Kevin Bralovich believes having a good meal is part and parcel of having a good life, especially if you are starting a new, heathier chapter of life.
Bralovich is the Executive Director of The Helm Center in Glen Haven, Nova Scotia, a non-profit that offers addictions recovery program for men, to help them find restoration, purpose and direction. Often men arrive at the centre malnourished. They first need to get healthy before they can get better.
The Helm Center works closely with Tiffany Wagner, front end assistant manager at Sobeys Timberlea to receive rescued food and turn it into fresh nutritious meals for residents. The Helm Center is one of our network of 3,400 non-profits and 5,600 food donors connecting on The Second Harvest Food Rescue App.
Redirecting good surplus food helps to nourish people in need while reducing the environmental impact of food waste. It also cultivates community spirit and a deeper connection among partners. As a champion for food rescue at the Timberlea Sobeys store, Wagner thinks it’s important to make a personal connection with those supported by the partnership: “You really want them to know that you’re doing this for them,” Wagner said.
Sobeys is one of Second Harvest’s largest food donors and the winner of our first Partner of the Year Award.
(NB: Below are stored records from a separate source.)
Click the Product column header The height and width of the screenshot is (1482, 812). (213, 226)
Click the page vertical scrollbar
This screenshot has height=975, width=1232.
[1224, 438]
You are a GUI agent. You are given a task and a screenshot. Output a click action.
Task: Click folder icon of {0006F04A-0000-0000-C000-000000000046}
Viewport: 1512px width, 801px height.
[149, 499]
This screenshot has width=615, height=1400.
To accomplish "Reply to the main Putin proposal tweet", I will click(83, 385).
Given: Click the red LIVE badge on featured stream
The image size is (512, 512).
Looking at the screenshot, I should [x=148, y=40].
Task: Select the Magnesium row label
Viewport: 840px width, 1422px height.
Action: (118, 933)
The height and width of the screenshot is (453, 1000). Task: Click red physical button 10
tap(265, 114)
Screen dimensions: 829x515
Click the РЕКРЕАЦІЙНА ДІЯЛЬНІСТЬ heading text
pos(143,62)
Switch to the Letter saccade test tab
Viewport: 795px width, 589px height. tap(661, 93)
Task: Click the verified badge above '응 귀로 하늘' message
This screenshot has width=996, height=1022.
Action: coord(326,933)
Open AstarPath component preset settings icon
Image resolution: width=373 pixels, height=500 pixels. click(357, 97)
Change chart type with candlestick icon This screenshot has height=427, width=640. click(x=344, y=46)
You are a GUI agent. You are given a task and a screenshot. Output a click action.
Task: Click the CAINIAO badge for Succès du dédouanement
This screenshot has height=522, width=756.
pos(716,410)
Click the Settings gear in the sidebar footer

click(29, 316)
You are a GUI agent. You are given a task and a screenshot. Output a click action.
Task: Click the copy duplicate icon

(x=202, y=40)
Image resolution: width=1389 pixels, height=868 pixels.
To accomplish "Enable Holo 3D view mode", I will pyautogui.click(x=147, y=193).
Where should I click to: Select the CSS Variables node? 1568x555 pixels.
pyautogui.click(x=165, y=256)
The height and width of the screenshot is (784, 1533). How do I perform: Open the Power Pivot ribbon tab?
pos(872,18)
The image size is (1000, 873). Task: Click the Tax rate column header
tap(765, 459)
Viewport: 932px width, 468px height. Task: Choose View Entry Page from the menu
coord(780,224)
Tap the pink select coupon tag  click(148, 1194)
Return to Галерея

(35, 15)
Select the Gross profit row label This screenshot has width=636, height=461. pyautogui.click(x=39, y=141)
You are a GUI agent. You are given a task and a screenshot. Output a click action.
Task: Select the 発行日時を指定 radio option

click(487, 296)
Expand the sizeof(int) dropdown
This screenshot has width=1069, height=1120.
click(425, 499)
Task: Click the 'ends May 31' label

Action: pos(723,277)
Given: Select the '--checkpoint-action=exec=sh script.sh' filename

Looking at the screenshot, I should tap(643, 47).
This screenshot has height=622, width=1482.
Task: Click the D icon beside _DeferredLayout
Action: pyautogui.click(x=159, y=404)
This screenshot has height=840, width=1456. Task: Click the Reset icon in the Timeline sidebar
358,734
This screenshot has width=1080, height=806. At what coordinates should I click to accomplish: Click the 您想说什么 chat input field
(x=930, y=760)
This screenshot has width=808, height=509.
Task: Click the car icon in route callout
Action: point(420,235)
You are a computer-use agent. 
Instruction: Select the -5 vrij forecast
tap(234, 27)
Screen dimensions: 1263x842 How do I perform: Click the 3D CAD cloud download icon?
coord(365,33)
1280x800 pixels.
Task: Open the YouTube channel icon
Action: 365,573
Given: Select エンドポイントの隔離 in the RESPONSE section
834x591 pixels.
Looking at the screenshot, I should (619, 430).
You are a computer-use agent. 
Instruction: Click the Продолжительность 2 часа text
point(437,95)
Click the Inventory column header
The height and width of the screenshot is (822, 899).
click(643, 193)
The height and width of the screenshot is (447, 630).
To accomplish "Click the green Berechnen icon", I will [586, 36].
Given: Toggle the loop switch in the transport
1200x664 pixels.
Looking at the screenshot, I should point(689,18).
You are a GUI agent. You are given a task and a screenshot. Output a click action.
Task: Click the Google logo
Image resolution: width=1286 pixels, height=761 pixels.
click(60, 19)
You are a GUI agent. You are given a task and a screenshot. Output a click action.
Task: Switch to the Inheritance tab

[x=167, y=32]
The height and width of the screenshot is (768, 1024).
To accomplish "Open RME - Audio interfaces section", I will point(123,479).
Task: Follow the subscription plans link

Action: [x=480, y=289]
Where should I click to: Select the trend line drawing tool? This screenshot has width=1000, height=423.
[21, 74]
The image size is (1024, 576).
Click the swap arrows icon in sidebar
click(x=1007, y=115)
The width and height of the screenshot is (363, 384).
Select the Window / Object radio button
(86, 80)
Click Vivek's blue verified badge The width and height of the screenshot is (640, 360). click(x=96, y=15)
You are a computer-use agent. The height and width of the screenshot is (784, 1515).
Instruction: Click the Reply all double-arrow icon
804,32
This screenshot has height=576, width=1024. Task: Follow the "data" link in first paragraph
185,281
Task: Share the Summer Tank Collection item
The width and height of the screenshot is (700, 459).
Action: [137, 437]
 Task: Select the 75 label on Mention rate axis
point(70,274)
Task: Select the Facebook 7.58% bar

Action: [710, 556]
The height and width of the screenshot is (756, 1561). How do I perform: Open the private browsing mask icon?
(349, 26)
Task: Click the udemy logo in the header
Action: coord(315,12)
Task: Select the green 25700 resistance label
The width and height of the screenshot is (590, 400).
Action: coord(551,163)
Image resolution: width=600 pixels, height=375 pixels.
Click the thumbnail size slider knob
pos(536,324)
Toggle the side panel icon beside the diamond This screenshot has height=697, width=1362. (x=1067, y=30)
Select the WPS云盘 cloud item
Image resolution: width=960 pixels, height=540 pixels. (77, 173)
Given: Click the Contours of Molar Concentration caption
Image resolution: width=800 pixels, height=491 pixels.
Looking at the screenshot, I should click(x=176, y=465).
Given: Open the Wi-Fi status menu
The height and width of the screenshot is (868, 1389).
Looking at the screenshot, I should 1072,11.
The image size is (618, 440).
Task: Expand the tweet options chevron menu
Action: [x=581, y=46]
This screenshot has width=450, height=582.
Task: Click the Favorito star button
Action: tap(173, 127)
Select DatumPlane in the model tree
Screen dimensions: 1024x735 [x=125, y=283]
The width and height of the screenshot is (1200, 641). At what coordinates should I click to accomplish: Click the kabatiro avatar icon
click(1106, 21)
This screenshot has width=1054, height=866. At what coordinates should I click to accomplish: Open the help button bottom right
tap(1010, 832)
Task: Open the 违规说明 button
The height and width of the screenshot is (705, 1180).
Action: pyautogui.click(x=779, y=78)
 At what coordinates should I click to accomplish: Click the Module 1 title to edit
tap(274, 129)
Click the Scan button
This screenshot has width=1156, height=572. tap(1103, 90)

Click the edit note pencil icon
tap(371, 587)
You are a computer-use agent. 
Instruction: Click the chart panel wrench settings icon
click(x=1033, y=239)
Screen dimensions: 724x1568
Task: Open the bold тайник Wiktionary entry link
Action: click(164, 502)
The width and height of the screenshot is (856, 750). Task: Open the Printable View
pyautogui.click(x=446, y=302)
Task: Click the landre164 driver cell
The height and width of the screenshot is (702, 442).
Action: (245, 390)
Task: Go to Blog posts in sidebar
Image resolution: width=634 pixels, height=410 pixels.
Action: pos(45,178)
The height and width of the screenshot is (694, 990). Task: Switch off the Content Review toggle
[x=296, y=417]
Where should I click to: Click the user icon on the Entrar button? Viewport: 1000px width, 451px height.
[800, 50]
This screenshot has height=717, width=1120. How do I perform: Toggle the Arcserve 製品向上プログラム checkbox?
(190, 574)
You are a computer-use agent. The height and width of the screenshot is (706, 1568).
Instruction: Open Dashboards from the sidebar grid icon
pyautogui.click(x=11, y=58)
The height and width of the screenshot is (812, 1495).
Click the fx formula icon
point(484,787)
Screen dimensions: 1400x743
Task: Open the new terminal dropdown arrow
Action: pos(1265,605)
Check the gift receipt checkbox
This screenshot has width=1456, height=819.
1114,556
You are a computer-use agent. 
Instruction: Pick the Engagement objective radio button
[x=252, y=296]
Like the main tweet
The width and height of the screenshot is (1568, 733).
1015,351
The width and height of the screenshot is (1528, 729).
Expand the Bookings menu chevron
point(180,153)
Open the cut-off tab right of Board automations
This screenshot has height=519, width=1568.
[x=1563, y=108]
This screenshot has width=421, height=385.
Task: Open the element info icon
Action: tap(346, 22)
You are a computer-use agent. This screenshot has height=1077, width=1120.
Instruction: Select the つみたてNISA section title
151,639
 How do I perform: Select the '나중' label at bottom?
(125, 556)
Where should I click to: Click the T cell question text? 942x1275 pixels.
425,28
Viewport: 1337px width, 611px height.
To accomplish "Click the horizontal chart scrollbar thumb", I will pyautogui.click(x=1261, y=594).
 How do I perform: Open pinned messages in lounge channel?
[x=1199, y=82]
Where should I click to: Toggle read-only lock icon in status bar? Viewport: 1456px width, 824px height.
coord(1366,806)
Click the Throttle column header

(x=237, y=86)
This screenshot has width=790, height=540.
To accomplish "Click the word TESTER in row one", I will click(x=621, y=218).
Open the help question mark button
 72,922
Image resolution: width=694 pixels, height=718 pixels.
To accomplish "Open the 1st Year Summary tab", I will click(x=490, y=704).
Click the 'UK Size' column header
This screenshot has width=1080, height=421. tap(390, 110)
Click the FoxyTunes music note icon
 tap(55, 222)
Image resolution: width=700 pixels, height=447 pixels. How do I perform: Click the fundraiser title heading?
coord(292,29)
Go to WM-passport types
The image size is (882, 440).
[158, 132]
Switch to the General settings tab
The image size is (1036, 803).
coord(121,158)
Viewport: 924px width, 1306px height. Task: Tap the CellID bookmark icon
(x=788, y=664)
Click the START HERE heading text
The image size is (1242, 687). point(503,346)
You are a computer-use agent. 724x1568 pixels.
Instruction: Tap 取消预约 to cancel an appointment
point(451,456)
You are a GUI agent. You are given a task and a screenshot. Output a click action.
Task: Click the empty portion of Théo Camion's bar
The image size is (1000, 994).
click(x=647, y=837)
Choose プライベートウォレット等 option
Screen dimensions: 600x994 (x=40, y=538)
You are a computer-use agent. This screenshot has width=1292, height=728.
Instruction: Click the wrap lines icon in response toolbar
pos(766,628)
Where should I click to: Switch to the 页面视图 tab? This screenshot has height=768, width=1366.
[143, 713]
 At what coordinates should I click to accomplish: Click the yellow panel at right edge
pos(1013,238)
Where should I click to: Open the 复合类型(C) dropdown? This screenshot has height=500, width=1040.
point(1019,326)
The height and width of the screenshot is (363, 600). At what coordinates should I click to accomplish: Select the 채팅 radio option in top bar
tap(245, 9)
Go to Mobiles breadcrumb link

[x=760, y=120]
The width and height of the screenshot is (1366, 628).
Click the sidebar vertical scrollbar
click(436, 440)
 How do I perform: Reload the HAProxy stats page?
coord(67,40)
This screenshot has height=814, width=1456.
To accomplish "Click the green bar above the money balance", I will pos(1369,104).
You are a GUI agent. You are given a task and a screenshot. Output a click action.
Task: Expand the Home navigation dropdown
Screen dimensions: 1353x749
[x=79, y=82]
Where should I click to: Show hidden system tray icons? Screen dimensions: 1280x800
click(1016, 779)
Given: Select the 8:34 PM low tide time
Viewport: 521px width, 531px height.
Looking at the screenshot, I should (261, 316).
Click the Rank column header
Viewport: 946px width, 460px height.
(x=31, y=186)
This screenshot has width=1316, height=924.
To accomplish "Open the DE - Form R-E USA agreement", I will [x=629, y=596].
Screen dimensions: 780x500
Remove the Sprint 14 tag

The company is making significant progress towards its goal to reduce food waste in operations by 50 per cent by 2025. Between May 2022 and May 2023, we worked with 728 participating Sobeys stores on the food rescue app to redirect 23 million pounds of good surplus food to 960 non-profits across Canada. That is an equivalent of nearly 73 million pounds of greenhouse gases averted from entering the atmosphere, or the equivalent of taking 10,000 cars off the road for one year.
Notably, more than half of this donation is fresh produce, meat, and protein, much-needed items for many non-profits and could also have the most significant environmental impact if it ended up in landfills. Nourishing people is not as simple as providing them with calories, but with nutrition-dense food that allows them to live a healthy life which enables them to make meaningful changes. At The Helm Center, a warm nutritious meal is the beginning of healing journey.
“You see guys come in angry and upset, broken and hurt, and then all of a sudden, over the course of weeks and months, you see light in their eyes. You see hope and future. It’s a special thing to watch,” Bralovich said. “If I could be a part of changing just even one person’s life, it’s worth every second.”
On behalf of our non-profit partners and the communities that we serve, thank you to Sobeys, for your continued support and dedication to reducing the social and environmental impact of food waste.